#### Seçilmiş alıntı:
################

Okuması izlemesinden daha heyecanlı!
logo logo logo logo logo
Bu sitede yer alan yazılardan yazarların kendisi sorumludur.
Referans vermeden kullanmayınız.
ÖZEL
The Affair: Helenizm

Bunun da temel sebebi aslında dizideki genel problem. Başroldeki iki karakter gerçekten hayatımda gördüğüm en antipatik iki insan olabilir. Mesela Noah’yı ele alalım. Tarihin en kötü erkek estetiği bu adamda. Yüzü kendisini şakaklarından astırmış gibi duruyor ve estetiği yokmuş gibi davranıyorlar. Noah’yı bu sezon çok hasetledim çünkü yazdığı Descent adlı kitabı çok tuttu. Ve Noah o kokain partisi senin, bu grup seks benim gezmelere başladı. Kitabın fikrini de beğendim bu arada. Konseptini çalıp, takma isimle aynısını yazarak dandik bir yayınevinden çıkarmayı düşünüyorum.

Descent’in fikir güzel de sanki Noah pek yazamamış gibi bir yandan da. Okuma turunda kitaptan paylaştığı parçalardan bir Tuna Kiremitçi tadı seziliyor. Bu dandik kitaba dizide ne goy goy yapıldı inanılmaz. Dizide Noah paçozunu Steinbeck ve Jonathan Franzen’le kıyaslamaya başladılar.  

Diğer ana karakterimiz Alison ise gerçekten insanda başına kötü bir şey gelmesin hissi uyandıran bir insan. O ağlamaları, o histerik dudak bükmeleri, o bir türlü derdinin ne olduğunu anlaşılamayan ifadesi... Alison bende gerçekten merdivenlerden aşağıya itme ya da yüksek bir uçurumdan düşecekken, koşup koşup onu kurtarırmış gibi yapıp suratına tekme atma hissi uyandırıyor.

################

#### Veri listesi:
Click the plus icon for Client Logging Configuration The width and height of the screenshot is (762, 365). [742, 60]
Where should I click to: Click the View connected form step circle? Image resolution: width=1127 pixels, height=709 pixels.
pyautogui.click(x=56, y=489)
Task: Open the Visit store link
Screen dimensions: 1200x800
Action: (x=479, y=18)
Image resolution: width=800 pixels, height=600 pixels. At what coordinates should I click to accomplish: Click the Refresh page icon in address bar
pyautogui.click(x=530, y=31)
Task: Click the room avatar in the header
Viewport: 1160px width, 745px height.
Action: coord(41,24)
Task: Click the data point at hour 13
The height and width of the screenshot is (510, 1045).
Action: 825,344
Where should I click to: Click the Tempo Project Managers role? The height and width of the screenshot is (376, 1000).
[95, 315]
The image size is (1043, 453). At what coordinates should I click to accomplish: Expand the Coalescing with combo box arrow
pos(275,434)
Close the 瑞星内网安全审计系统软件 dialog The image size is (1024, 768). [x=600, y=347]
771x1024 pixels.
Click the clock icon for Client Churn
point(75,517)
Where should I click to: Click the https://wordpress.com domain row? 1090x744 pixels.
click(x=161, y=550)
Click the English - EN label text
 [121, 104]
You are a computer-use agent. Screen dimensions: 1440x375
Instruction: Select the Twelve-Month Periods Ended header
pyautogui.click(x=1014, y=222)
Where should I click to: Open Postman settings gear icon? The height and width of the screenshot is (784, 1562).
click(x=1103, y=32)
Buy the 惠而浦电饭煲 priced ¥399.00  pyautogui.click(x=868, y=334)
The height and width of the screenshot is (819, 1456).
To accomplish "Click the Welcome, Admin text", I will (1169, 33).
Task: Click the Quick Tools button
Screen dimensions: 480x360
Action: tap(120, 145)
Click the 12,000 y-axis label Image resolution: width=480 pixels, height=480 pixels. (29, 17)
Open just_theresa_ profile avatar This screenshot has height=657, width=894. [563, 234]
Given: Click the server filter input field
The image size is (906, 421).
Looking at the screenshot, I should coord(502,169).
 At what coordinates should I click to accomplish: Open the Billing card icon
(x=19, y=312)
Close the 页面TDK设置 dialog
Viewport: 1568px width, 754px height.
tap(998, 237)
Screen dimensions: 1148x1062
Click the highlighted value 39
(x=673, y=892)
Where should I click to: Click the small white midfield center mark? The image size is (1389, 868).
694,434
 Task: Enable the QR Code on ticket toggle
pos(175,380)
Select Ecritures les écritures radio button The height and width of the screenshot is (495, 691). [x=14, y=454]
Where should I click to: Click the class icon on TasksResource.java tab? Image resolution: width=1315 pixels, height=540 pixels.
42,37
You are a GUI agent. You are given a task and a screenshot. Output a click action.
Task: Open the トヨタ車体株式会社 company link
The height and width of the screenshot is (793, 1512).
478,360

################

#### Görev tanımı:
Yukarıdaki The Affair dizisi üzerine yazıyı lütfen son cümlesinin ardından sürdürün.

#### Problemin cevabı:
Diğer karakterler de geldi dedik ya! Mesela Alison’ın eski kocası: Cole.

Aaa Cole büyük tutar. Çok kötü oynuyor ama varoşa olan ilgim beni Cole’a direkt itiyor. Onun soyunduğu sahneleri çok seviyorum. O varoş dövmeleri, göbeği, kıllı göğsüyle beş tane Noah eder. Ama Cole’la ilgili sorunum da şu: Bu hikayeye katkısını başından beri çözemedim ben. İlk sezon bitti numarası. İkinci sezonda biraz katkısı olmaya başladı. Topladı yani. Ama hiç kalıbının adamı değil ona sinir oluyorum. O iğrenç yazar bozuntusu karını çaldı, biraz Türk ol. Bir olay çıkar değil mi? Hayır. Cole gitti alkolik olmayı seçti.

Ve geriye kalıyor Helen. İşte The Affair’in ikinci sezonunu takip etmemin gerçek sebebi Helen.

Helen bu sezon şahane. On numara beş yıldız.

Noah’nın antipatik karısı öyle bir geri döndü ki onun çıktığı her kısım diğerlerine fark atıyor. Gururlu ama acı dolu eski eş, annesinin lanetli genini taşıyan küçük kız, aşkı çaresizce arayan orta yaşlı kadın, esrarkeş anne, mutsuz ev kadını.... Helen tüm bu karakterlerin hepsini tek bir rolde yaşamayı başardı. Helen’ı oynayan Maura Tirney bu sezon izlediğim en iyi performanslardan birini sergiliyor. Ve Helen rolüyle de Golden Globe’a aday oldu.

The Affair’de saçmalıklar bitmiyor, dizi üçüncü sezon onayını da aldı... Üçü bilemem ama ikinci sezonunda bir Helenizm damgası yaşanıyor ki, sadece onun part’larına bakmak için bile bu hetero saçmalığına bir şans daha verebilirsiniz.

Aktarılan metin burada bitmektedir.